Le sorprese del meteo a Gennaio
Il mese di Gennaio è noto per essere uno dei più freddi dell’anno, ma quest’anno sembra che abbia in serbo delle sorprese inaspettate. Nonostante alcune previsioni avessero annunciato la fine dell’inverno, sembra che il freddo e la neve siano ancora lontani dall’abbandonarci. Infatti, le previsioni meteo per la prossima settimana sono state riviste e ora indicano un ritorno del freddo più intenso e duraturo di quanto si pensasse inizialmente.
Il ritorno del freddo in Italia
L’Italia si trova ancora sotto l’influenza di un freddo pungente, che continuerà a far sentire la sua presenza nei primi giorni della settimana, soprattutto in alcune aree della Penisola. Questo è dovuto al fatto che l’aria gelida che domina sull’Europa Centro-Settentrionale continuerà a influenzare anche il nostro Paese.
Un nuovo fronte perturbato si muoverà tra lunedì e martedì sulle regioni centro-meridionali, portando con sé un’ondata di aria fredda dal Centro Europa verso il Nord Italia e il versante adriatico. Questo porterà a gelate intense in alcune regioni, con temperature che scenderanno notevolmente.
La lotta tra aria fredda e correnti miti
In questa fase, l’Italia si troverà contesa tra l’aria fredda proveniente dal nord e le correnti più miti occidentali che inizieranno a prendere il sopravvento. Tuttavia, il flusso artico non riuscirà a penetrare nel Mediterraneo e sarà respinto dal flusso più mite generato da una depressione atlantica.
Dal clima autunnale al ritorno dell’inverno
Nella parte centrale della settimana, la circolazione ciclonica atlantica avanzerà sull’Europa Centro-Occidentale, portando con sé un cambiamento significativo nel clima. L’aria gelida europea sarà in parte spostata verso l’Atlantico, mentre correnti più calde subtropicali si muoveranno verso il Mediterraneo Centro-Occidentale e l’Italia.

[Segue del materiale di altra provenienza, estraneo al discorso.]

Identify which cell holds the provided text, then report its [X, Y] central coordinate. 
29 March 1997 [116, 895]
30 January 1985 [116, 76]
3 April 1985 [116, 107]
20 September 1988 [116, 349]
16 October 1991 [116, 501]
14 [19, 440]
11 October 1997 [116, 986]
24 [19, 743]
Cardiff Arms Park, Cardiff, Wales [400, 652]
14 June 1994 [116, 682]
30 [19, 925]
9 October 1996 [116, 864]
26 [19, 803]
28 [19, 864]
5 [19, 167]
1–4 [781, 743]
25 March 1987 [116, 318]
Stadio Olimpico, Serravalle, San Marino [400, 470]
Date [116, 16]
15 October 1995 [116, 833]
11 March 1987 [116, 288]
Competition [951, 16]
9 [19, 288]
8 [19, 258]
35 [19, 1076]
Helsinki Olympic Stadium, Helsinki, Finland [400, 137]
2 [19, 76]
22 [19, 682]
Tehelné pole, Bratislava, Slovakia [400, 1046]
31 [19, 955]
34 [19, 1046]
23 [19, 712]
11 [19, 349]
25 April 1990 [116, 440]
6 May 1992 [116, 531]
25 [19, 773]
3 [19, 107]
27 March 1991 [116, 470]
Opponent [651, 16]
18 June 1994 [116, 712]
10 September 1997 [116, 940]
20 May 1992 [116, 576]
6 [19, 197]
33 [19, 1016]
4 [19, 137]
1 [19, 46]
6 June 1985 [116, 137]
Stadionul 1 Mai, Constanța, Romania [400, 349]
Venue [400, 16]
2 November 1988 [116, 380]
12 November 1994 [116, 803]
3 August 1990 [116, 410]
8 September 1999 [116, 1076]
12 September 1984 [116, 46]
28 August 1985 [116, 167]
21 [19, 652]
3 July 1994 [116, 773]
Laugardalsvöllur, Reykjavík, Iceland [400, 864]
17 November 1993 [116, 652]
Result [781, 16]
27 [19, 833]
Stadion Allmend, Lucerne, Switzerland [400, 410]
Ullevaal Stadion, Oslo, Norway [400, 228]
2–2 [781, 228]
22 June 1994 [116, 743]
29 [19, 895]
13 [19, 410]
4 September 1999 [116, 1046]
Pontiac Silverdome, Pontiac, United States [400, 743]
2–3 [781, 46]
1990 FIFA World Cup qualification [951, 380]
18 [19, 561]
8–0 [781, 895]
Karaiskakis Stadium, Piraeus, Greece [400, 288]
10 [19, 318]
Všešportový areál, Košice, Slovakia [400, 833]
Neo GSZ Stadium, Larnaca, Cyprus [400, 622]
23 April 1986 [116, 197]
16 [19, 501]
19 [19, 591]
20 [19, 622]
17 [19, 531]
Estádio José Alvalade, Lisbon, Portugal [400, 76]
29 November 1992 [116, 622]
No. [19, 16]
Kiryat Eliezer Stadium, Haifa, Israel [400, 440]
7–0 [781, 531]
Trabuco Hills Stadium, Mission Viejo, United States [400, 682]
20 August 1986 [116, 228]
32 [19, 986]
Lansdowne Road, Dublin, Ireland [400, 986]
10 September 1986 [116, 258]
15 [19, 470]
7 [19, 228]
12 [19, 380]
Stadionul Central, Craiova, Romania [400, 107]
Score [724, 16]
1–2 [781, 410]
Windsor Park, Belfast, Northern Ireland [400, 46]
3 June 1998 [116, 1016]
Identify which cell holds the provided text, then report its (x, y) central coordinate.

Le temperature subiranno un notevole aumento tra il 16 e il 18 Gennaio, soprattutto al Centro-Sud. Al contrario, l’aria gelida si concentrerà sull’Europa Centro-Settentrionale. L’Italia sperimenterà un clima più simile a quello autunnale, con maltempo più marcato al Centro-Nord.
Neve a bassa quota e breve tregua mite
Inizialmente, soprattutto mercoledì 16, il peggioramento del tempo sarà caratterizzato dalla possibilità di neve a bassa quota in alcune parti del Nord Italia, dove il freddo resisterà prima di essere eroso dal flusso mite sud/occidentale. Questo periodo di clima più mite, però, durerà meno di quanto previsto.
Il colpo di scena tra il 19 e il 20 Gennaio
Tra il 19 e il 20 Gennaio ci sarà un vero e proprio colpo di scena: l’ondulazione ciclonica che attraverserà l’Italia permetterà all’aria fredda artica di invadere nuovamente la Penisola. Ci aspetta quindi un brusco ritorno dell’inverno, con instabilità e nevicate sull’Appennino fino a quote medio-basse.
In conclusione, sembra che Gennaio abbia ancora molto da offrire in termini di sorprese meteo. Il freddo e la neve non sono ancora pronti a lasciarci e l’Italia dovrà prepararsi ad affrontare un’altra ondata di inverno prima di poter sperare in un clima più mite.